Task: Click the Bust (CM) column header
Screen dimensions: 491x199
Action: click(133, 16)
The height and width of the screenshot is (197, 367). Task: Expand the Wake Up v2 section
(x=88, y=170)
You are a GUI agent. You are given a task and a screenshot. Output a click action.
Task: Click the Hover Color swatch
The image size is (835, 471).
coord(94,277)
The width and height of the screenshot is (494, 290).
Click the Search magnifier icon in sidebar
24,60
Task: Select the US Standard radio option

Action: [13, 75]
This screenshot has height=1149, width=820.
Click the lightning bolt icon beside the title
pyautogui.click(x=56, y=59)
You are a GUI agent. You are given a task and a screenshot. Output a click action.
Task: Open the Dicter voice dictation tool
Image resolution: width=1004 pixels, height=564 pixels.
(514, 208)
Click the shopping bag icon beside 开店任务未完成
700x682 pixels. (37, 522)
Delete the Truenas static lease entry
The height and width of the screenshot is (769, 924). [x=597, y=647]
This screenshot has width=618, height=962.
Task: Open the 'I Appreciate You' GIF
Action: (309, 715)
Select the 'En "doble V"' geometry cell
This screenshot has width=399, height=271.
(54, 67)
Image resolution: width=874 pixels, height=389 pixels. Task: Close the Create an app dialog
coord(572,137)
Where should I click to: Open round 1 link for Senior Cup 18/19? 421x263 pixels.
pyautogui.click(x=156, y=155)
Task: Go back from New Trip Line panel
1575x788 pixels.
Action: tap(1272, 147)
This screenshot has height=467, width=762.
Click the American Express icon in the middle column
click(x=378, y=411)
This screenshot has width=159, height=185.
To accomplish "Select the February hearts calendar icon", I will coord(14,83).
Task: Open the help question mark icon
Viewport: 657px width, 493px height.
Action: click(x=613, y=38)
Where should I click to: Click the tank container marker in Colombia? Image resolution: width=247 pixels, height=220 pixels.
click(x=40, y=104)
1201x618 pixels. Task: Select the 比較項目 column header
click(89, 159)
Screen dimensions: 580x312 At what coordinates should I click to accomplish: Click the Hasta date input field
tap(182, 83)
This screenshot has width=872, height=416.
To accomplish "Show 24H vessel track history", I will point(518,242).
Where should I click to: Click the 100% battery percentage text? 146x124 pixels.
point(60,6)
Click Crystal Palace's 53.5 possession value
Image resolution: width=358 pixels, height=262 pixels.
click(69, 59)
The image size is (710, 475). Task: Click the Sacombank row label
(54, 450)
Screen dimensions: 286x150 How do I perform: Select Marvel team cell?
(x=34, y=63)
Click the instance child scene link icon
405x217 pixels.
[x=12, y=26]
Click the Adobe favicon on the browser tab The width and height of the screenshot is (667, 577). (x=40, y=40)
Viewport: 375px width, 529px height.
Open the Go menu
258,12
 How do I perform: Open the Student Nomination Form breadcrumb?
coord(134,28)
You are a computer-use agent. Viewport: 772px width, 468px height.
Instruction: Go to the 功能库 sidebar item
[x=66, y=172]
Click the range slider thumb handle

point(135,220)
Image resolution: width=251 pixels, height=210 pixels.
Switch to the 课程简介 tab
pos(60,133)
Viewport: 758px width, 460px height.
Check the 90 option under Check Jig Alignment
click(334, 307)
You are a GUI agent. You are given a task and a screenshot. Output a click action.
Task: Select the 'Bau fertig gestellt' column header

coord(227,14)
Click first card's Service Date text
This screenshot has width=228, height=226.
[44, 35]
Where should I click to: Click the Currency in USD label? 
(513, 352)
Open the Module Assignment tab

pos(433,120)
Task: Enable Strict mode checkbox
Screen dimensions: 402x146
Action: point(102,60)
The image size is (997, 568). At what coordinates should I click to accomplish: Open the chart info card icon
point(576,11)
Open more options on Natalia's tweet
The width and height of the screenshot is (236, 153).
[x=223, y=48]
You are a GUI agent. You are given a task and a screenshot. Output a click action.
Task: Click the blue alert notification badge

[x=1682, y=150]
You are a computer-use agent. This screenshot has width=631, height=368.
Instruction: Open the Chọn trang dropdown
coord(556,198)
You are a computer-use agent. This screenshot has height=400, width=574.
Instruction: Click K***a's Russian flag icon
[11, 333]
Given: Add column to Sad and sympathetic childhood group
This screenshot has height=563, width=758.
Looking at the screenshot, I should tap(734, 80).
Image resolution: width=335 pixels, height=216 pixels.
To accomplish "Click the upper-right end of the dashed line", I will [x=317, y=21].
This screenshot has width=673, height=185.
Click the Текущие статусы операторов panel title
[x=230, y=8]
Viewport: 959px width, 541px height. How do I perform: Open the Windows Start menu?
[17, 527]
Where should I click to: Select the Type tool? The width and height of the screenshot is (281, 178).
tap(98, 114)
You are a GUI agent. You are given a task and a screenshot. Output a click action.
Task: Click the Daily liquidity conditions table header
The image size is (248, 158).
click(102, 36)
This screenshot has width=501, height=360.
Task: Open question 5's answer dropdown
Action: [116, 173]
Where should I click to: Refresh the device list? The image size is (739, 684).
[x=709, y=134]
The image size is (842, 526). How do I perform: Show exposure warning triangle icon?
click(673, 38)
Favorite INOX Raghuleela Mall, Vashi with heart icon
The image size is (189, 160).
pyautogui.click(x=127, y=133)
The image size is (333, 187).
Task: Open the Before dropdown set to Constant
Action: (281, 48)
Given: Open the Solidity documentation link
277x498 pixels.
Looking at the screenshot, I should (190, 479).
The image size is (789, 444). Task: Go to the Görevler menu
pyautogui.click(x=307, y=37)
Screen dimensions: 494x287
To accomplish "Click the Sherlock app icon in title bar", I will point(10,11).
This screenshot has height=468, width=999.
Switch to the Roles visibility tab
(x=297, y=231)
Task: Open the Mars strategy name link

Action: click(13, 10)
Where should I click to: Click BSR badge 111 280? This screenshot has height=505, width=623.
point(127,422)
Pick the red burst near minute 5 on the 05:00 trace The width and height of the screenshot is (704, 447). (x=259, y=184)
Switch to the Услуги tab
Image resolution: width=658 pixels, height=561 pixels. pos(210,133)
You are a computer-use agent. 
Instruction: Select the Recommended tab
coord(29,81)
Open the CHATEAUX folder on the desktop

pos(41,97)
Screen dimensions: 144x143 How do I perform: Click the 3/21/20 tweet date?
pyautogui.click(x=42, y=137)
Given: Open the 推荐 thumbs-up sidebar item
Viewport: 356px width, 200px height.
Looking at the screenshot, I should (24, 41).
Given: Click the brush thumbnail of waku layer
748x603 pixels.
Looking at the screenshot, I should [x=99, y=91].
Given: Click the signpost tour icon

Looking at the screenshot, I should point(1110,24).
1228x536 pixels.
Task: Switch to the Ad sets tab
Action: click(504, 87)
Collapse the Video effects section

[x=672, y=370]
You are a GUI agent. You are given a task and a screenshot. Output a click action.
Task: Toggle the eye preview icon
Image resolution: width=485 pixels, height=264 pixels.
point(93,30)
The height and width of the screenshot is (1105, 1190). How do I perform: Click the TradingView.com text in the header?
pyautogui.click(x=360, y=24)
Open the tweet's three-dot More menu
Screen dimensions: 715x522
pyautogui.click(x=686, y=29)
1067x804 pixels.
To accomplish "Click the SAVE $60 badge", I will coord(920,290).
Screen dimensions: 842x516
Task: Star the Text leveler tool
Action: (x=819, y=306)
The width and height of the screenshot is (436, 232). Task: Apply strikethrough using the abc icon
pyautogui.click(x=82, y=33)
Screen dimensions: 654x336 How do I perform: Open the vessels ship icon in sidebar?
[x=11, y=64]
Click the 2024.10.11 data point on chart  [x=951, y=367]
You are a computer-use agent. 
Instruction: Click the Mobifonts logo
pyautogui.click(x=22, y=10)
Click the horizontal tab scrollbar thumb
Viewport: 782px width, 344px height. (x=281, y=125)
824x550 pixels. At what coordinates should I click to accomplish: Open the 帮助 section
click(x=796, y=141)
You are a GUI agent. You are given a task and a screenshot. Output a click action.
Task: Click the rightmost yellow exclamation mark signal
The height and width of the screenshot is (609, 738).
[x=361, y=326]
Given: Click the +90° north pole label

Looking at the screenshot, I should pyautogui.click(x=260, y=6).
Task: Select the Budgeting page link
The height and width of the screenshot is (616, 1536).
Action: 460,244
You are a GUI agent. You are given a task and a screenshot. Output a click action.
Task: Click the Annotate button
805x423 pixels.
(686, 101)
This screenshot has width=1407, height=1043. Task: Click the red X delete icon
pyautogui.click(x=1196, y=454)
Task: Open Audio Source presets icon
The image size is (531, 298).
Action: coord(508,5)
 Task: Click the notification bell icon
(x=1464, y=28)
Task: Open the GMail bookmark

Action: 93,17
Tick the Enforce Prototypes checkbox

## Instructions to follow
The line with "Task: Open the GMail bookmark" and every line after it up to the end of the entries: output those exactly, and only those.

## Answer below
Task: Open the GMail bookmark

Action: 93,17
Tick the Enforce Prototypes checkbox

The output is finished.